Lines from the line with "Open the Jul 23 – Aug 23 date range picker" to the line with "Task: Download the Number of Packages chart" in the entries below, and only those, must be output exactly, with both ends included.

• **Given records**
════════════════════
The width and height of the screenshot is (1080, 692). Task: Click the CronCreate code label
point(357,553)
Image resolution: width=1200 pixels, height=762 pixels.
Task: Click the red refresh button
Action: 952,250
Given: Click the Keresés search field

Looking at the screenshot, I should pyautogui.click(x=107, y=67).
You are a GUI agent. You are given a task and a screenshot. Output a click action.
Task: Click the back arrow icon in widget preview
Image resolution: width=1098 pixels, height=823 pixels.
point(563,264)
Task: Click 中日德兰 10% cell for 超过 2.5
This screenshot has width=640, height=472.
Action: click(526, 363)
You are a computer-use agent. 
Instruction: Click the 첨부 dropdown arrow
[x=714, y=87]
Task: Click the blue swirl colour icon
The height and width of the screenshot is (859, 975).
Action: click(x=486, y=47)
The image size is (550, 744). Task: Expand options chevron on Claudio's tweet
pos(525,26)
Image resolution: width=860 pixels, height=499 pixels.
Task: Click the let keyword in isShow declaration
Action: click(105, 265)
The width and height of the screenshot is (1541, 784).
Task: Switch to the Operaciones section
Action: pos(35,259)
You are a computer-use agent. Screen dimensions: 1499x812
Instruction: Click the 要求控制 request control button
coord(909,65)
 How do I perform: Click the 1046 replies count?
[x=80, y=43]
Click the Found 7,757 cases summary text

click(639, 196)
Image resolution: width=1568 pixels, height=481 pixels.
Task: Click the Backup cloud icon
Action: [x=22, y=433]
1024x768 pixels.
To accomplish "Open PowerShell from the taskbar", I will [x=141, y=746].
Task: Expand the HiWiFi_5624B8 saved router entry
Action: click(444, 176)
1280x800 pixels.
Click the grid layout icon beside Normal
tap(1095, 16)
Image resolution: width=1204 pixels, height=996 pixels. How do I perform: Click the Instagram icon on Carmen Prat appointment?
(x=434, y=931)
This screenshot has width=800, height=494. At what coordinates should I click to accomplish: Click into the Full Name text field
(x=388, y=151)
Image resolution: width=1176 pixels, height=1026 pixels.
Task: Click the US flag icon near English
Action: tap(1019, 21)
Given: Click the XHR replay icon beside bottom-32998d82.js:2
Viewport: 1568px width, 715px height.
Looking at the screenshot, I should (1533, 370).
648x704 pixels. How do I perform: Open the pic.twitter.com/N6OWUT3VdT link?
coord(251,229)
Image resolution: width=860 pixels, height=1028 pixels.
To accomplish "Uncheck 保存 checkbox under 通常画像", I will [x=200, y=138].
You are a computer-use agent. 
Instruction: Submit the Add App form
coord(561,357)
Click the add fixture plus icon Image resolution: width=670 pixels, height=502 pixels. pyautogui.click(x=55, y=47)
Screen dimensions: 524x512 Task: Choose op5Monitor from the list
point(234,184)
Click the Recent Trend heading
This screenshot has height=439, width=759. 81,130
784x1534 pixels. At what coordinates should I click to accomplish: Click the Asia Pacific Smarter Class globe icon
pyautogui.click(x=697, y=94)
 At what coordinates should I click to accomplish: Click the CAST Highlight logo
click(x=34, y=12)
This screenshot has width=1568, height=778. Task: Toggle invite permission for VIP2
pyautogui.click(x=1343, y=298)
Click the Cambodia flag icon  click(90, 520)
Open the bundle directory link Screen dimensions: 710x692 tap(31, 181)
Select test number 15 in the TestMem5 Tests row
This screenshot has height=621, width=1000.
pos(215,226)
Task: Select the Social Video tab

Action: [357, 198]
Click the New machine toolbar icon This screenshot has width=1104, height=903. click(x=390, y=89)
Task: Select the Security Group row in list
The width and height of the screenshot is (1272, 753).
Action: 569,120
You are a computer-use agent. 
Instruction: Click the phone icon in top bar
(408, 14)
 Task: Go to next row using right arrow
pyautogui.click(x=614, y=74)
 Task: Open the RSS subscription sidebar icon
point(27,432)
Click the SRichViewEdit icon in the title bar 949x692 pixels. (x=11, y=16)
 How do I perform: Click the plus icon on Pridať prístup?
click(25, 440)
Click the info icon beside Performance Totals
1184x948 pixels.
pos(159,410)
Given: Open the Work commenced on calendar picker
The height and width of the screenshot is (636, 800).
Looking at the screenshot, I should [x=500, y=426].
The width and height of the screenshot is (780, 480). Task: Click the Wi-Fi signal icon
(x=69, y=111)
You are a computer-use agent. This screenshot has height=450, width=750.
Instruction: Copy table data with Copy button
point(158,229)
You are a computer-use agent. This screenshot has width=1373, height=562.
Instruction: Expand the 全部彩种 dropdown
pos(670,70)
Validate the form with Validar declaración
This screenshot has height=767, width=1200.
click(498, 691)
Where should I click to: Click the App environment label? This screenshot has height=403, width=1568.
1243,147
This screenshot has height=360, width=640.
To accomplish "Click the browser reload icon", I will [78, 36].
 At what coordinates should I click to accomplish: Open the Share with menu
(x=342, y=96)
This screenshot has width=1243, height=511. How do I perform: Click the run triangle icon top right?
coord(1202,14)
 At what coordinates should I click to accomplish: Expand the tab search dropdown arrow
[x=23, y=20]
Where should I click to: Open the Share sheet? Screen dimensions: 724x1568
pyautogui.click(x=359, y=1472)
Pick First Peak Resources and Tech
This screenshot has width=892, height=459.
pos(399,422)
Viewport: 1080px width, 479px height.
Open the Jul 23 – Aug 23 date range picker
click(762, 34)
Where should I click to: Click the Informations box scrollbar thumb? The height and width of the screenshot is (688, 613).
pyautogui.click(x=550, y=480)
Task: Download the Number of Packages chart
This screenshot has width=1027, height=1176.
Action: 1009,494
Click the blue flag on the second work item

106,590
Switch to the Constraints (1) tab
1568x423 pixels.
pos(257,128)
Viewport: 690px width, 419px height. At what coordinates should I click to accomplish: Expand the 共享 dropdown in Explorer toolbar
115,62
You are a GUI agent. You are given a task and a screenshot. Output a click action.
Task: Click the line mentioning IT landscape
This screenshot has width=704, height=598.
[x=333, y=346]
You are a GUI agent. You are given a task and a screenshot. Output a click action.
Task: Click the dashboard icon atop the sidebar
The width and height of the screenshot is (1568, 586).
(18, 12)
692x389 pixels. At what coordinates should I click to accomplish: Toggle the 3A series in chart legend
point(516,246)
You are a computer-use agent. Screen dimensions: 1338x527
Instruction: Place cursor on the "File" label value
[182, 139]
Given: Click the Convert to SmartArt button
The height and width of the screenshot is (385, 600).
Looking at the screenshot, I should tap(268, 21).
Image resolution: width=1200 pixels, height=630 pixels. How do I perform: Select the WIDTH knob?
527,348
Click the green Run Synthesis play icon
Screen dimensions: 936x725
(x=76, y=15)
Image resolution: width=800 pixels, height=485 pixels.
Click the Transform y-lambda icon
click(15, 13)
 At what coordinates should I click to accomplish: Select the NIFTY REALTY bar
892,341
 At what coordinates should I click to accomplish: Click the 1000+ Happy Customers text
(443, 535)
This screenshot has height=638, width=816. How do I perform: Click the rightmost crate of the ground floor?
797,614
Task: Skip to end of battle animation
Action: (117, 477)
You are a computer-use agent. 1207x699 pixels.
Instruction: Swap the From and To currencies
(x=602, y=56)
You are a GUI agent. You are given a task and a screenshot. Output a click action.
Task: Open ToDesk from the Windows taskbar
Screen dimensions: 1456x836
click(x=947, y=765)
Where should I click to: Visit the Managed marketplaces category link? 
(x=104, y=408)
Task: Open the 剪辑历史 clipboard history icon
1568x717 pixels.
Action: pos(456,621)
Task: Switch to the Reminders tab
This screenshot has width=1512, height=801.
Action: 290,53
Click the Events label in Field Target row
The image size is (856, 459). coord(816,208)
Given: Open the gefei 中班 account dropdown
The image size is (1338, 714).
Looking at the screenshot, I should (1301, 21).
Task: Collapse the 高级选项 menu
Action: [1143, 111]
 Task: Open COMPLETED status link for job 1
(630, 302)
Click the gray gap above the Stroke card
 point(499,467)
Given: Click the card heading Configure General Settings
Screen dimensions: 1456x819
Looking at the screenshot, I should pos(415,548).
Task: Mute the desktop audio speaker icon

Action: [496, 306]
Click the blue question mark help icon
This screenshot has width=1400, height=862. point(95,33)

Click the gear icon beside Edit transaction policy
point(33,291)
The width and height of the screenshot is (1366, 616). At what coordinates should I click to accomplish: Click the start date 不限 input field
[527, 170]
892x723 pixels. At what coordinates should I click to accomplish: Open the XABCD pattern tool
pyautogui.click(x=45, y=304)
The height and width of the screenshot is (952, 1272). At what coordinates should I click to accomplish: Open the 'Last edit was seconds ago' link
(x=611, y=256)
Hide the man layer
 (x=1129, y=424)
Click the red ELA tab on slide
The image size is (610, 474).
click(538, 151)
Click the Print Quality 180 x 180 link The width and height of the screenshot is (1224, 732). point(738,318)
════════════════════
• **Your solution**
Open the Jul 23 – Aug 23 date range picker
click(762, 34)
Where should I click to: Click the Informations box scrollbar thumb? The height and width of the screenshot is (688, 613).
pyautogui.click(x=550, y=480)
Task: Download the Number of Packages chart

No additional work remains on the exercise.